Former secretary of labor and current professor, Robert Reich wrote a blog for the San Francisco Chronicle entitled “College Grads Face Gloomy Prospects“. Not exactly high on optimism Mr. Reich tells like it is:
Fewer than half of the graduates from last year’s class have as yet found full-time jobs. Most are still looking.
That’s been the pattern over the last three graduating classes: It’s been taking graduates more than a year to land the first job. And those who still haven’t found a job will be competing with you, making your job search even harder.

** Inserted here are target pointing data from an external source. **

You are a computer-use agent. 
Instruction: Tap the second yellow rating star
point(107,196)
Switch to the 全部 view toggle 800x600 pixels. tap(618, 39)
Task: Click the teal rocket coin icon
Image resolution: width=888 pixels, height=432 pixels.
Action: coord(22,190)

Contrast this with the class of 2008, whose members were lucky enough to get out of here and into the job market before the Great Recession really hit. Almost three-quarters of them found jobs within the year.
A little sliver of hope?
Overall, the unemployment rate among young people (21 to 24 years old) with four-year college degrees is now 6.4 percent. With just a high school diploma, the rate is double that.
Not so Fast:
Even when you get a job, it’s likely to pay peanuts. Last year’s young college graduates lucky enough to land jobs had an average hourly wage of only $16.81, according to a new study by the Economic Policy Institute. That’s about $35,000 a year – lower than the yearly earnings of young college graduates in 2007, before the Great Recession. The typical wage of young college graduates dropped 4.6 percent between 2007 and 2011, adjusted for inflation.

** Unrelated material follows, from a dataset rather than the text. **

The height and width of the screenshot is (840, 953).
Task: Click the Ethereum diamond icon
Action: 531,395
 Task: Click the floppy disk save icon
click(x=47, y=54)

Presumably, this means that when we come out of the gravitational pull of the recession, your wages will improve. But there’s a longer-term trend that should concern you. The decline in the earnings of college grads really began more than a decade ago. Young college grads with jobs are earning 5.4 percent less than they did in 2000, adjusted for inflation.
The bottom line?
If unemployment stays high for many years, if the wages of young college grads continue to fall, if the costs of college continue to rise and state and local spending per college student continues to drop, and if the college-debt burden therefore continues to explode – well, you do the math.
At some point in the not-too-distant future, these lines cross. College is no longer a good investment.
That’s a problem for you and for those who will follow you into these hallowed halls, but it’s also a problem for America as a whole.
You see, a college education isn’t just a private investment. It’s also a public good. This nation can’t be competitive globally, nor can we have a vibrant and responsible democracy, without a large number of well-educated people.
So it’s not just you who are burdened by these trends. If they continue, we’re all screwed.